UPDATE (7:50 p.m.): Looks like HLS is getting soft! From a Harvard Law source:

A minor correction for you. It’s no longer true that there are years at HLS without a summa graduate. There used to be a numerical cutoff, then for I think one year it was awarded to the top 1%, and now there’s a numerical cutoff again, but if no one hits the cutoff then the number one ranked graduate is designated summa. (Seemed like an odd policy when I heard about it, since you already have the Fay Diploma to recognize the number one graduate.)

See here for details: http://hls.harvard.edu/dept/ocs/employers/hls-grading-policy/

5. One interesting finding of the NLJ survey is that the top 19 feeder judges are responsible for more than two-thirds of all SCOTUS clerks. I’m actually surprised it’s not higher. If you look at the two lists below, you’ll see all the usual suspects (shout-out to my awesome former boss, Judge Diarmuid F. O’Scannlain of the Ninth Circuit).

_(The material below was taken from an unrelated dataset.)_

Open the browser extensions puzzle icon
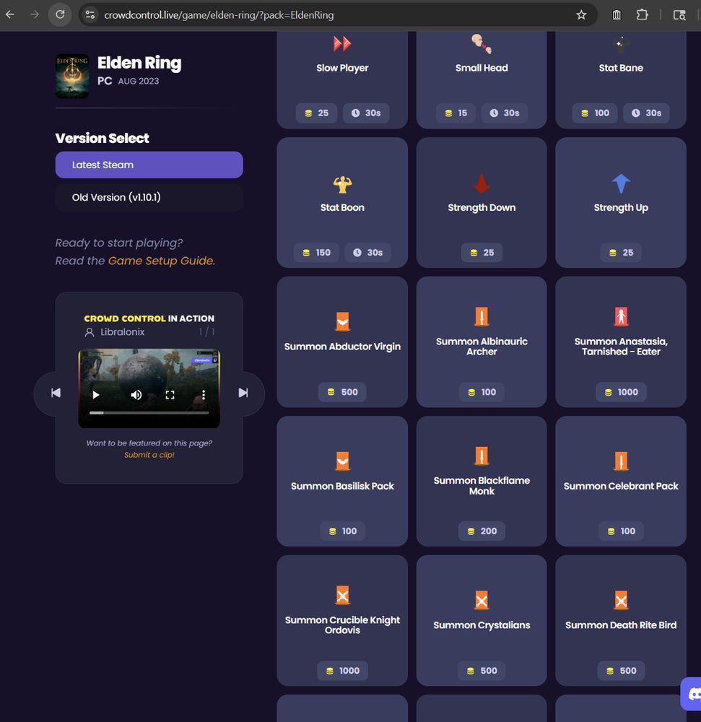701x722 pixels. click(x=642, y=14)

6. By my count — if I’m wrong, about this or anything else, please email me (subject line: “SCOTUS Clerk Hiring”) — 13 judges have at least two of their clerks on the lists below. I’ll refer to these judges just by their last names and with no mention of their courts because, to SCOTUS clerkship obsessives, feeder judges are like Beyoncé — a single name suffices. The 13 judges are as follows (in alphabetical order, with number of clerks placed so far in parentheses): Feinerman (3), Garland (4), Griffith (2), Katzmann (2), Kavanaugh (6!), Nathan (2), Oetken (2), Srinivasan (4), Sullivan (2), Sutton (3), Tatel (2), Watford (2), and Wilkinson (2).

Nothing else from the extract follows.